» **TASK TO CARRY OUT**: I need the number of lines in the listing below that include the string "ribbon", and only that number.

» **DATA TO PROCESS**:
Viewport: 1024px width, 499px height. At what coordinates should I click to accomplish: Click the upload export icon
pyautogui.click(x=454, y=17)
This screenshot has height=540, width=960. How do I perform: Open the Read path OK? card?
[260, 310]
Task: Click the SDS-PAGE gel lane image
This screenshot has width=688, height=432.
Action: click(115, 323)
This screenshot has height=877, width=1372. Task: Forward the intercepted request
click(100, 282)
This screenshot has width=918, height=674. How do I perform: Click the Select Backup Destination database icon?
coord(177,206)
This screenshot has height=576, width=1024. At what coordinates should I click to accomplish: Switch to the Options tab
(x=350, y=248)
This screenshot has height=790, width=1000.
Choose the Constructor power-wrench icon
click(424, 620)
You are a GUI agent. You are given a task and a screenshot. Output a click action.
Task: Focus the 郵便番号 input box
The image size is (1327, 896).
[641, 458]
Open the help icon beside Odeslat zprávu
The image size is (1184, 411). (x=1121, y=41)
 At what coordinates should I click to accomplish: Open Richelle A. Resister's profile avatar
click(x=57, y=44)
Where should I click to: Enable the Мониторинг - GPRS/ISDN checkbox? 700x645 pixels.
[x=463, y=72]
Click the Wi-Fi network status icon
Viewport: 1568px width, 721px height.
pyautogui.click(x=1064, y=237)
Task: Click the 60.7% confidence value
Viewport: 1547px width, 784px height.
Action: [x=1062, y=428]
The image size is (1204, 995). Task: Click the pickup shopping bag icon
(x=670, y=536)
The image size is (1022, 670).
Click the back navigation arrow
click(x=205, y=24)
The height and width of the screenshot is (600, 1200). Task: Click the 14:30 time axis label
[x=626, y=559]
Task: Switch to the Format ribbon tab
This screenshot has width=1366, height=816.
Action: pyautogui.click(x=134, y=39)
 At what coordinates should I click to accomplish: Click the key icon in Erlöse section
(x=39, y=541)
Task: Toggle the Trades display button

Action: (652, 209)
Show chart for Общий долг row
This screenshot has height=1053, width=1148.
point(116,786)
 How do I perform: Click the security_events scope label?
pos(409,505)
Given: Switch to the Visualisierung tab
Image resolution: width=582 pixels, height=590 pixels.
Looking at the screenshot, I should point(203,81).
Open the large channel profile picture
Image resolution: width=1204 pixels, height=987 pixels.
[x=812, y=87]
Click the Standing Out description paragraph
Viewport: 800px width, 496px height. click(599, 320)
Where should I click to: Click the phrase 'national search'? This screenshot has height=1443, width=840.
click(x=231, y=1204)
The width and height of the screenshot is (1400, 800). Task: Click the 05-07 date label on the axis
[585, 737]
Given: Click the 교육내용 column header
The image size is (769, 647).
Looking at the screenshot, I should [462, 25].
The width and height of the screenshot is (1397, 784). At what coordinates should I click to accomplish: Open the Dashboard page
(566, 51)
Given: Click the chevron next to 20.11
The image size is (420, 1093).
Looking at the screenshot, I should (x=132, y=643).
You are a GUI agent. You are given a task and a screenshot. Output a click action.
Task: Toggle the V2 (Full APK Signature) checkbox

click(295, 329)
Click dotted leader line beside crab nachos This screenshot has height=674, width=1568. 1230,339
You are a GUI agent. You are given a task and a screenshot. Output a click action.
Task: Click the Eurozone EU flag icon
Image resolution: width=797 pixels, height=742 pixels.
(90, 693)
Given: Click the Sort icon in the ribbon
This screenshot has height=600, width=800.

» **EXERCISE OUTPUT**: 2